Not to say that "John Carter" was a bad idea — it was — but in the end, it’s not a reduced film slate that spells success, it’s the films ON that slate that dictate the studio’s fortunes. $300 million in write-downs later, would it have been better to have made more films and had more people at the studio to help usher them into theaters? A focus on eliminating, reducing and mitigating means the focus is NOT on growing, nurturing and building.

Scaling back your film slate by definition means you’re looking for fewer great ideas, fewer projects that could be the next big success and fewer chances for a breakout surprise hit. You can’t think expansively and contractively at the same time. Cutting back creates a culture of cutbacks, not spring-forwards. As we know, the film business is filled with nothing but surprises. Better to create the preconditions for surprise by creating an expansive culture of possibility.

Now that Iger is poised to take advantage of lesson #2, above, here’s a little advice for the next guy in the hot seat.

1)  Great ideas. Only cut your film slate to a few movies if you’ve got some really, really fantastic ideas for the very few films you ARE going to make. Board games, TV shows from the '70s and old, rarefied literary IP don’t count. Wow us with something original and special.

We’re fortunate to be back in a time in the film business where the idea is what drives moviegoers into theaters. So focus on the bright, big, shiny, new, fun, fresh, high-concept ideas. Great ideas are our lifeblood and will always will drive our business.

2)  Take modest risks. Keep budgets somewhere south of zany and inane. “Responsible” has a nice ring to it. That will allow you to make some bets on projects that might be a little outside the box or sound a little risky. Whatever happened to hitting a successful single or double? Wasn’t that the whole premise of the "Moneyball" strategy that reinvented baseball and made a good film? You need runs to win; to get runs you need players on base, so recruit the team that can get you on base the most.

Find the slate that’s a mix of films and concepts that can get you on base a lot. That sets the stage for that grand slam that brings everyone else home. It beats swinging for the fences the few times you’re at bat and striking out. The writedowns from two big whiffs alone could have financed a whole new stadium to play in.

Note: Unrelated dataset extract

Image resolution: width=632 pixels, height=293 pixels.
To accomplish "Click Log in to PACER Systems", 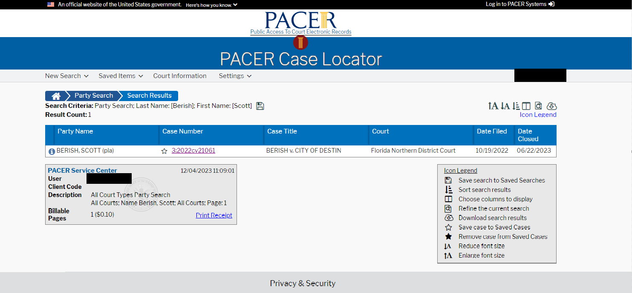I will [519, 4].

3)  Vision. Oh yeah, that vision thing. Surprise, surprise — It all comes back to vision. Having a vision for the future. Having a sense for the zeitgeist. Having a gut response to great ideas and storytelling. Let’s get back to a place where we embrace visionaries at the reins of film studios. The studio that bears Walt Disney’s name should have a visionary at the head of its film business.

Savvy corporate managers are an instrumental part of running an enterprise as vast as Disney, but just as important are the creative visionaries who deliver the big ideas (or who can deliver the teams that deliver the big ideas). If you find yourself lucky enough to be running the studio next, before you drive through its Burbank gates your first day on the job, make sure you have some big ideas in your back pocket. The studio, the audience and the film business at large deserve it.

And they'll reward you for it.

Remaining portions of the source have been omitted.